Well, technically speaking, Monero isn't actually at fault in any of these stories.
> and irrelevant in most cases
It is highly relevant when you're being tracked by authorities. They typically start by sending you some money and then watching what happens to it next on the blockchain. E.g. that's what they did in this case where they traced a finnish man's monero: https://cointelegraph.com/news/finnish-authorities-traced-monero-vastaamo-hack
And in the Columbian case (where they ALSO traced a guy's monero) they also relied on the ability of the sender (in this case, Morphtoken) to point out exactly where he sent the money: https://cointelegraph.com/news/chainalysis-leak-monero-traceability
Lightning fixes this.
The simple fact is, on lightning, the sender can't trace his own payment, but on monero, he can, and this difference helps authorities arrest monero users.
Discussion
Both of these stories start with exchanges telling the authorities what pubkey received their money. The fact that they *know* what pubkey received their money (and can prove it) is a design flaw in monero. Lightning fixes it.

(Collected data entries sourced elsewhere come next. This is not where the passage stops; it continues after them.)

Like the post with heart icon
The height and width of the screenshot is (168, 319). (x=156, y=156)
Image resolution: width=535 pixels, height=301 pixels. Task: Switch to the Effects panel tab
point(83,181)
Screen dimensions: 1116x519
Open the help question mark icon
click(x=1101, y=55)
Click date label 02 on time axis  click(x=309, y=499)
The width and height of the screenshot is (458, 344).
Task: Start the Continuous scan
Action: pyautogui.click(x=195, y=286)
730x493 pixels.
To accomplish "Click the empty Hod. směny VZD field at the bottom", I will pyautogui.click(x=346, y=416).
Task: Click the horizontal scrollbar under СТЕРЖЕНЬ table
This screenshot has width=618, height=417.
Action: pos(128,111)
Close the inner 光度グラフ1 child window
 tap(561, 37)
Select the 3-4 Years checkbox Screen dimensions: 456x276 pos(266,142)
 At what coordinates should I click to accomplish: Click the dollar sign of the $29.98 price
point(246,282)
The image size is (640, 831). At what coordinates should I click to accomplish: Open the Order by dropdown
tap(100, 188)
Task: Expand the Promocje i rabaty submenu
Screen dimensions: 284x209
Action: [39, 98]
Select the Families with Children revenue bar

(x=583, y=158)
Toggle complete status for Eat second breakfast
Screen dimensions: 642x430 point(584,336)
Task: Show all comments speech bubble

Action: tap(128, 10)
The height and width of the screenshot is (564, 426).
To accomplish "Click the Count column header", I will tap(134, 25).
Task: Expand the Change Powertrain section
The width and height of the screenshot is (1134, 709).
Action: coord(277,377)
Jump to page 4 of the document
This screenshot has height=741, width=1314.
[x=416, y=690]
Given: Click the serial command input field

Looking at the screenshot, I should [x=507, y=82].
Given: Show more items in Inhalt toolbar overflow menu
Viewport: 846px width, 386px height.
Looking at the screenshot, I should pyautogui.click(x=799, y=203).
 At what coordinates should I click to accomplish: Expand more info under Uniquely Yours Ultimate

Also, in both of these stories, after the money went from the exchange to the user's pubkey, the analysts watched the blockchain to see where the money moved next, and it went to another exchange with a probabilistic identifier marking the user's pubkey as a possible sender. This enabled them to contact that exchange and find out the user's identity, which led to an arrest in one case and better evidence for the charges in the other.
Lightning fixes this too, because not only does lightning not tell them what channel the money went into in the first place, but when it moves out of the channel, the analysts don't get to see that, because the transaction isn't broadcasted. So they never see the money go to an exchange and thus can never know to contact them to obtain the user's identity.
Targeted surveillance is possible even with Lightning as well; it's just that the attack vector would be different. And that's not Lightning's fault either, just like it wasn't Monero's fault in previous cases.
I like that I can point out how lightning fixes a privacy attack vector and the response is "ok but it doesn't fix ALL attack vectors -- there's probably some other one it's vulnerable to."
Yeah, probably. But even if other attack vectors exist, that's no reason not to fix this one. I think monero should fix it too, and I am glad FCMP is being worked on to hopefully do that.
I don't see any major issue here that urgently needs fixing — it feels more like a hassle that just requires some extra steps to get around.
Even the sun has spots. 😏
Aside from being a tool for your spy games involving heroin sales and the purchase of military secrets, Monero is also just a regular means of payment, and things like this theoretically make it easier to use. You can come up with several scenarios where this "vulnerability" automates problem-solving.